The AKP’s success is also more notable when compared to the performance of the DTP mayors. Kurt notes that the DTP mayors are interested more in ideological matters then in taking caring of the city. They also lack the experience of the AKP mayors in governing. “We are the only alternative to Kurdish nationalism,” says Kurt. “We are the party of whole Turkey.”
A Liberal Governor
In the recent years another actor in Diyarbakır who helped in winning hearts and minds is the “vali”, i.e. the governor, of the city, Efkan Ala. In Turkey each city elects a mayor for itself, but Ankara appoints a governor who rules most of the official institutions in that city. And since the governors are appointed by the center, they are generally seen as solemn figures who represent the state, but not the people.
Ala (42) is a different vali, though. He is widely respected in Diyarbakır, even among the Kurdish nationalists, as a man of the people. Appointed by the AKP government in 2004, he distinguished himself as a liberal and open-minded governor who established dialogue with all segments of society. During my visit to his office, he outlined a very liberal political philosophy, which included quotes from Karl Popper and emphases on civil liberties and pluralism. “Most people in this region are only looking for a more open and democratic Turkey,” Ala says, “and when they are treated with respect, they respond with acceptance.” There will always be some marginal Kurdish nationalist, according to Ala, but the state will gain the support of most of the Kurdish citizens when it accepts “Anglo-Saxon type of liberalism.”
A Different Path
It seems that the AKP is accomplishing something that the Turkish state has never been very successful in doing: Winning Kurdish hearts and minds. Since the beginning of the Turkish Republic, Ankara’s policy has been based on the principle of “Turkification”: Converting Kurds into ethnic Turks by banning their language and culture, and imposing a whole new identity. This authoritarian policy has sparked violent reactions from Kurds, the latest one being the terrorist PKK.

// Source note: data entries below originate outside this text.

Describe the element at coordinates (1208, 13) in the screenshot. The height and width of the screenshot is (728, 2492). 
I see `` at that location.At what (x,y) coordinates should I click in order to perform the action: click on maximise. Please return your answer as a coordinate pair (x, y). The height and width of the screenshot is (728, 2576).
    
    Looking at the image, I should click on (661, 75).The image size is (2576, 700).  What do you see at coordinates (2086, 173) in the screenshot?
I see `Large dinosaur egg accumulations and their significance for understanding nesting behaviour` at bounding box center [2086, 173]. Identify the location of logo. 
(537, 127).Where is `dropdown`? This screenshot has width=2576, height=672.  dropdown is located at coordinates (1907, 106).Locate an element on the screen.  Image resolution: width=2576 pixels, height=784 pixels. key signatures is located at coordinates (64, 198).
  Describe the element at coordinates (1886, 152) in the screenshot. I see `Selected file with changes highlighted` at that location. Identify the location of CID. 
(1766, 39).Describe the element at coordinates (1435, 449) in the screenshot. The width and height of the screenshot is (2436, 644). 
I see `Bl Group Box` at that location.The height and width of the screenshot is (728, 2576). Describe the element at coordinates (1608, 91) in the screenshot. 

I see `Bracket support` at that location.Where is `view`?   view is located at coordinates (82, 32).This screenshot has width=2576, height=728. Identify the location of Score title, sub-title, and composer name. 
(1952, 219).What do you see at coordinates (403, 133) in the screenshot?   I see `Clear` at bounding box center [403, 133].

Perhaps the military garrison in the middle of Diyarbakır is very symbolic. It has a huge wall on which Atatürk’s famous motto is written in equally huge letters: “How happy is the one who says ‘I am a Turk’.” Yet, there is a very high and fortified barbed wire fence around this wall, to protect it, apparently, from those who are not that happy about this whole Turkishness rhetoric.
On the other hand the AKP’s Diyarbakır headquarters was full of cheerful men, women and children on election night, which were all Kurdish citizens supporting this “party of whole Turkey.” Their spirit seems to be the best chance that Turkey has in order to handle and solve its 80-year old Kurdish question.